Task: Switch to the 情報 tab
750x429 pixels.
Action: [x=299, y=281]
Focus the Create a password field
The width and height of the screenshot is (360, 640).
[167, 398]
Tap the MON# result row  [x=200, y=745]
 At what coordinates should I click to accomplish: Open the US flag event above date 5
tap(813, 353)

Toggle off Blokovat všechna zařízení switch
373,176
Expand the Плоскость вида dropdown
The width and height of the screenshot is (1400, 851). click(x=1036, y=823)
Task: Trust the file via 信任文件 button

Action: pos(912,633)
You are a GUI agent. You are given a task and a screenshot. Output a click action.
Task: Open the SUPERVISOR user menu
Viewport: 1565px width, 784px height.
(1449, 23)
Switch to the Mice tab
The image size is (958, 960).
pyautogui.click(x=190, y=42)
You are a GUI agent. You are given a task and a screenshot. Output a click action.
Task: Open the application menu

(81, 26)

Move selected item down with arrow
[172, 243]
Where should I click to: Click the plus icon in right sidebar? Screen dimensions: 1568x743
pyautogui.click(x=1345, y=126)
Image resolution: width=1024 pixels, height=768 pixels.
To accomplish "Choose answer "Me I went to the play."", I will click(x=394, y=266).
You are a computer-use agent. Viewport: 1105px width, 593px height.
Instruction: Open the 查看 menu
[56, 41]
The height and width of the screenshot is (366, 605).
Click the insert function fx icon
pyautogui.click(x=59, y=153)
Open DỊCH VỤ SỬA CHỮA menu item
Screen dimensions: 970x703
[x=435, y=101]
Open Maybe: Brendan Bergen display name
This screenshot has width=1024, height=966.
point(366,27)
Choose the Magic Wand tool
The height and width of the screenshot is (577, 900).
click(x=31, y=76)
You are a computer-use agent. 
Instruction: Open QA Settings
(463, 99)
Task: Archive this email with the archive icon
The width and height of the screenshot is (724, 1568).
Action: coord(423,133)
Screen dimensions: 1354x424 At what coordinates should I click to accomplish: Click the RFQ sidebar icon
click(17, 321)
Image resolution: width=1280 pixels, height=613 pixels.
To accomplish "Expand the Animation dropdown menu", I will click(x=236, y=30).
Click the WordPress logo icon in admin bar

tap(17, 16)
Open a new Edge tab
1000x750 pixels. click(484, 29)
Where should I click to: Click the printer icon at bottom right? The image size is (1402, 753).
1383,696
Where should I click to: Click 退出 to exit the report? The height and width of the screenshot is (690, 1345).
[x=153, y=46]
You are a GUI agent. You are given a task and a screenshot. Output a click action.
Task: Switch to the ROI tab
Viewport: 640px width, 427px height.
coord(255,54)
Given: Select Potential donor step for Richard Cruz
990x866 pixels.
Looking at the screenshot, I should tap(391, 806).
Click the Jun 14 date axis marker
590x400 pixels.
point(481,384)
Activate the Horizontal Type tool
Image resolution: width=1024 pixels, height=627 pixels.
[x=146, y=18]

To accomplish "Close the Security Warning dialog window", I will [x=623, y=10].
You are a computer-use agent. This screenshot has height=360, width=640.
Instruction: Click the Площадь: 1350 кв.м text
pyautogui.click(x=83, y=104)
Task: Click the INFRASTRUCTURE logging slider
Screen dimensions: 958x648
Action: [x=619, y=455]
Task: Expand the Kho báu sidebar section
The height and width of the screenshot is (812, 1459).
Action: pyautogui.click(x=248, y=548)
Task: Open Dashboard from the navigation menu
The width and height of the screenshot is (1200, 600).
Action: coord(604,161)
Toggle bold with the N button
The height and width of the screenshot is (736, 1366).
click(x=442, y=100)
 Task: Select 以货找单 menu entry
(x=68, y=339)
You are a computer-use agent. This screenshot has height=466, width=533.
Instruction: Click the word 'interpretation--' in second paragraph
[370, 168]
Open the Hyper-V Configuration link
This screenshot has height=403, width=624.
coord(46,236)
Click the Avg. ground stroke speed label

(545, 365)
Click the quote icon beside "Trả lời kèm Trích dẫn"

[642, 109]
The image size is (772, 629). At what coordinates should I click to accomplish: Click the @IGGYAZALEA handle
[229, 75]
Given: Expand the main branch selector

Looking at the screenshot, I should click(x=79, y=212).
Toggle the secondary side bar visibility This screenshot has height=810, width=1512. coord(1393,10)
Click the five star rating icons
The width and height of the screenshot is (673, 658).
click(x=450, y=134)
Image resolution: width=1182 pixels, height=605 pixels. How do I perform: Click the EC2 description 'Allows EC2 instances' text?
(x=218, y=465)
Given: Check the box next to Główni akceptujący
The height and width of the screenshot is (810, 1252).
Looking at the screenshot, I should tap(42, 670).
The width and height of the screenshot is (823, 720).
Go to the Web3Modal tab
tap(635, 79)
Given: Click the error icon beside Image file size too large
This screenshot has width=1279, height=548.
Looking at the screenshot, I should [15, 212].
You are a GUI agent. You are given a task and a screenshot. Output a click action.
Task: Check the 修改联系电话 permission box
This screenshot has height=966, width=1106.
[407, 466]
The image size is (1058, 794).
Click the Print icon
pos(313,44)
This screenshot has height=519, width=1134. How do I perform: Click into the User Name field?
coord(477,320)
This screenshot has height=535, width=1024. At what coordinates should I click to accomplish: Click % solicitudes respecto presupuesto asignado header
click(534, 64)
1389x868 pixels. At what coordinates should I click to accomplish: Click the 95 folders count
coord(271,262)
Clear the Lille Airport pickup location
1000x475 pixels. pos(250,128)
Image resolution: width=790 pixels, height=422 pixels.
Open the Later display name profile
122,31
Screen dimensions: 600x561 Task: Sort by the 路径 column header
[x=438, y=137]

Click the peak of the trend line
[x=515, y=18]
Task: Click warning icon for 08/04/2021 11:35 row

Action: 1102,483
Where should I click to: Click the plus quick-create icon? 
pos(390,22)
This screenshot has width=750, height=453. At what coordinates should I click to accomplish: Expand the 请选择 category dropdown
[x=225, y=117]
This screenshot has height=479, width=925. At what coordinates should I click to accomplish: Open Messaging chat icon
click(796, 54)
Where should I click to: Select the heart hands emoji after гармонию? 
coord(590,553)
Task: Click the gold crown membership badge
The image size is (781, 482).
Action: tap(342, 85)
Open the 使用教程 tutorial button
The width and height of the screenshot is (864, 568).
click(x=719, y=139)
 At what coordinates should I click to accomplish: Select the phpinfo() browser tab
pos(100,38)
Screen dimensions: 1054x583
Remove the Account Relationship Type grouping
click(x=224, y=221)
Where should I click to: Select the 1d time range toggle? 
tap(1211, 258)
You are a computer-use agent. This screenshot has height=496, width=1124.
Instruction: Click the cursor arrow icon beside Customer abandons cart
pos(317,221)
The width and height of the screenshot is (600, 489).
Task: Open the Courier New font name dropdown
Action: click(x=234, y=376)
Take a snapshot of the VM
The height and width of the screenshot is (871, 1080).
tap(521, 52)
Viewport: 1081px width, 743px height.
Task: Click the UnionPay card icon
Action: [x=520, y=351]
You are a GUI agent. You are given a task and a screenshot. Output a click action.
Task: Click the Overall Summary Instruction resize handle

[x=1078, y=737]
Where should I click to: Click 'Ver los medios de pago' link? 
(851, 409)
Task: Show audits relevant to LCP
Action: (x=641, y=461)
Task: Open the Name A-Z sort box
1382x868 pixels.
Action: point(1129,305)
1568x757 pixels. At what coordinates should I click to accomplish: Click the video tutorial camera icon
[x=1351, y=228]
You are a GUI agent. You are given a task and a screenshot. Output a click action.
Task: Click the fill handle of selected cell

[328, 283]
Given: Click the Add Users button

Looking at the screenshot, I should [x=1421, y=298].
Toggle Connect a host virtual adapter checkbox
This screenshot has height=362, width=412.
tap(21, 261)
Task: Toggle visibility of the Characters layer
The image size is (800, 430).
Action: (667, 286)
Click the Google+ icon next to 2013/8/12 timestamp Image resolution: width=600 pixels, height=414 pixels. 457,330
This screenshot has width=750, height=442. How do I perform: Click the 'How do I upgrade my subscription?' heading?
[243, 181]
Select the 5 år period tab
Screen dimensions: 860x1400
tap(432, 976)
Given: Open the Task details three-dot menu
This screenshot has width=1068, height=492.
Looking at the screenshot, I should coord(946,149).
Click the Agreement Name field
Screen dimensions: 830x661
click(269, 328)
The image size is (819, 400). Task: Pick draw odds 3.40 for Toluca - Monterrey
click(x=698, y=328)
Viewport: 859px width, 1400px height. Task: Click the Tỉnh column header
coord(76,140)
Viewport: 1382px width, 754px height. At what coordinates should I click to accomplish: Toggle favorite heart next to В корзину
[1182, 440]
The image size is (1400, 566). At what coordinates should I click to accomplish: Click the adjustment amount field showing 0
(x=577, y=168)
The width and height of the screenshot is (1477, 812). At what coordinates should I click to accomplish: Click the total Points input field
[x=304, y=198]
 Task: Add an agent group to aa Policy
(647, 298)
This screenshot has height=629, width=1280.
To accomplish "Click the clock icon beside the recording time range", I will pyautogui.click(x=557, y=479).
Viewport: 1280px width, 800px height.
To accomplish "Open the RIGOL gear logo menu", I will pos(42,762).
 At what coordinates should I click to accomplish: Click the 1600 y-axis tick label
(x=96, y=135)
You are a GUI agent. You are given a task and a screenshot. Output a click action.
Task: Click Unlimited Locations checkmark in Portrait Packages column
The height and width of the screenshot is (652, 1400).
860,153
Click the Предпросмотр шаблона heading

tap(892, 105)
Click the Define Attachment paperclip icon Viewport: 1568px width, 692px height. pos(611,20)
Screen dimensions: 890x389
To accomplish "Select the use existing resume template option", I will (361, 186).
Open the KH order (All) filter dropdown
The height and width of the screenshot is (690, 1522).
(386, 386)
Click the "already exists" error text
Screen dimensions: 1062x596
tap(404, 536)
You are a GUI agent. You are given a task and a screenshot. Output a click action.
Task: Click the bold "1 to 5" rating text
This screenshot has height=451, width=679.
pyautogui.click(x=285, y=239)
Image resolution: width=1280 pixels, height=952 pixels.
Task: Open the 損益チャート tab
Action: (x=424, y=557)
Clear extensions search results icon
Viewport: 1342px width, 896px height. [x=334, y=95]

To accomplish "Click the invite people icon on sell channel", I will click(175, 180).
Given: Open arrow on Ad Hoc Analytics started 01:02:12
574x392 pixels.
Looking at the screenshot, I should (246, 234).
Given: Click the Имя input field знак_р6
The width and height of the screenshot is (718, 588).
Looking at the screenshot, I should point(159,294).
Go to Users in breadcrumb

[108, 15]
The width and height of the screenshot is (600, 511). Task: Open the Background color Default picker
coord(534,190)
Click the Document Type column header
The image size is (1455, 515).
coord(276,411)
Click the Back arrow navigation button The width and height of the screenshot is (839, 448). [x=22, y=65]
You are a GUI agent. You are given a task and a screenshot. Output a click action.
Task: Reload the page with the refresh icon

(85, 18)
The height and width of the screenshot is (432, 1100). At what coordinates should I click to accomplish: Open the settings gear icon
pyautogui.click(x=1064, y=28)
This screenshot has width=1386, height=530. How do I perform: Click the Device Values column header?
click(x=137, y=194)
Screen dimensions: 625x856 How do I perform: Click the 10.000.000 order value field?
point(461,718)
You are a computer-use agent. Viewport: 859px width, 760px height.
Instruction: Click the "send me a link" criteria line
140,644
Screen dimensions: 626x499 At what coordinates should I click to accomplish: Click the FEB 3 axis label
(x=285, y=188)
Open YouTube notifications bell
++++++++++++++++++++
_WHAT THIS TASK INVOLVES:_ Look through the listing above and copy each line with the word "error" in it.

_RESPONSE AREA:_
Given: Click the error icon beside Image file size too large
Click the "already exists" error text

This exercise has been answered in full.